Epidurals are not without trade-offs. In one study of 439 women, 36% experienced a significant drop in blood pressure after placement, which required treatment with fluids or medication. About 11% had temporary changes in fetal heart rate patterns following the epidural, which typically resolved with repositioning and blood pressure support. You’ll also lose some sensation and mobility in your legs, meaning you’ll stay in bed for the remainder of labor. Less common risks include post-procedure headache if the needle punctures the membrane surrounding the spinal fluid, though this occurs in roughly 1% of placements.

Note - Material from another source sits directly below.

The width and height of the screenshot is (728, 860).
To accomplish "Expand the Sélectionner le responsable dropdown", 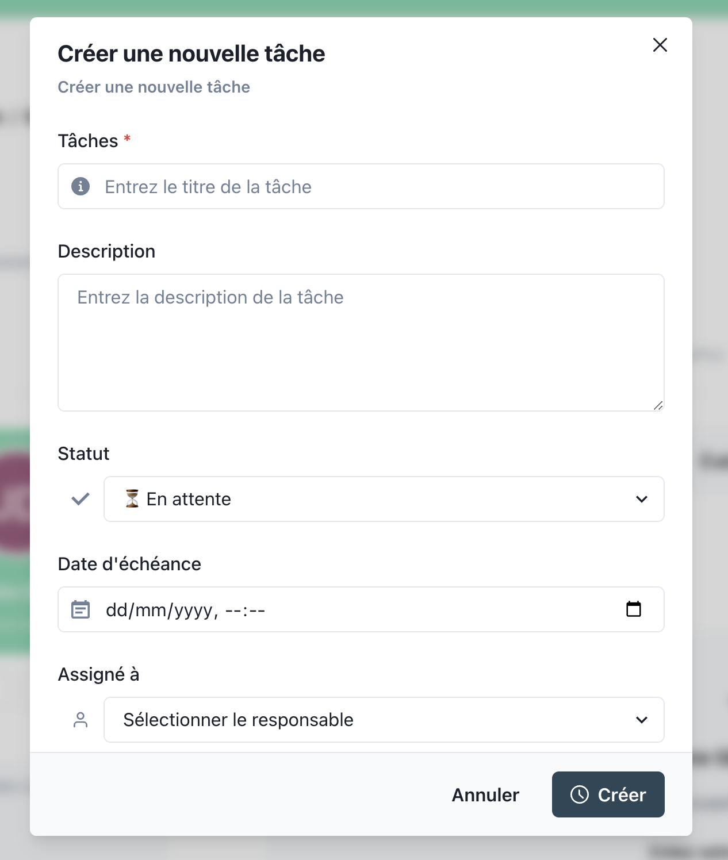I will (x=384, y=720).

Despite these risks, epidurals remain the most reliable option for substantial pain relief. Many people plan to use non-drug methods for as long as possible and then transition to an epidural when contractions become overwhelming. There’s no “too early” or “too late” cutoff for requesting one, though placement does take several minutes and requires you to hold still through contractions while the catheter is positioned.
Building a Flexible Plan
The most useful approach to labor pain is layering strategies rather than committing to a single method. Breathing and movement cost nothing and work from the very first contraction. Adding water immersion, TENS, or massage during active labor provides additional relief without limiting your later options. If those aren’t enough, nitrous oxide or IV medication can bridge the gap. And if you reach a point where you want more complete relief, an epidural is available.
What matters most is understanding what each option does, when it’s most useful, and what it requires. Labor is unpredictable, and the plan that works best is the one you can adapt in real time.